When shareowner resolutions appear on the proxy ballot, they are typically accompanied by a
statement from the company explaining why it opposes the proposal. This proxy season, three
companies--Tyco (ticker: TYC), Coca-Cola (KO), and Bank of Montreal (BMO)--have taken
the unusual step of recommending a "yes" vote in favor of shareowner resolutions. A fourth
company, Fifth-Third Bancorp (FITB), pledged to abide by the will
of the majority vote.
There have been isolated instances of yes recommendations in
the past. Last year, for example, JC Penney (JCP) recommended a vote in favor of
a resolution asking the company to explicitly bar sexual orientation discrimination, as it had
already taken this measure. However, several cases of yes recommendations in one proxy season is
rare, according to Meg Voorhes, director of social issues services at the Investor Responsibility
Research Center (IRRC).
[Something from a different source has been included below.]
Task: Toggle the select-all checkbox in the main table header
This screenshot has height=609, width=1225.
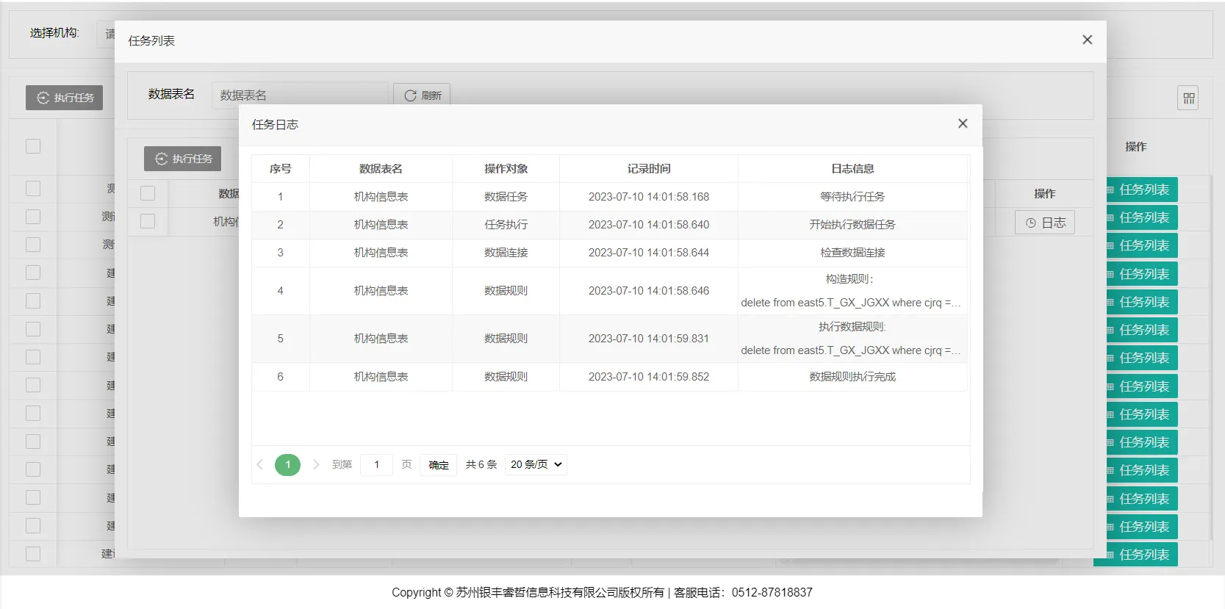Action: point(33,146)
IRRC is an independent,
impartial proxy research firm.
Tim Smith, president of the Social Investment Forum (SIF), cautions against labeling this
development a "trend," though he does characterize it "as a notable result of advocacy in 2004." A
close look at one of the yes recommendations reveals how it fits into the broader context of the
increasing sophistication of shareowner action.
Tyco, whose reputation took a pummeling in
the recent corporate governance scandal and trial of former CEO Dennis Kozlowski, recommended a yes
vote on a resolution in part to help resuscitate its negative reputation, according to one of the
"Tyco understands it's become a poster child for bad governance and
limited accountability to shareholders," said John Wilson, director of socially responsible
investing at Christian Brothers Investment Services (CBIS), the resolution's lead filer. "Now they can say,
'here's an example where we're working with shareholders, and we're also going further to
develop a system to make sure we're accountable for an environmental management system.'"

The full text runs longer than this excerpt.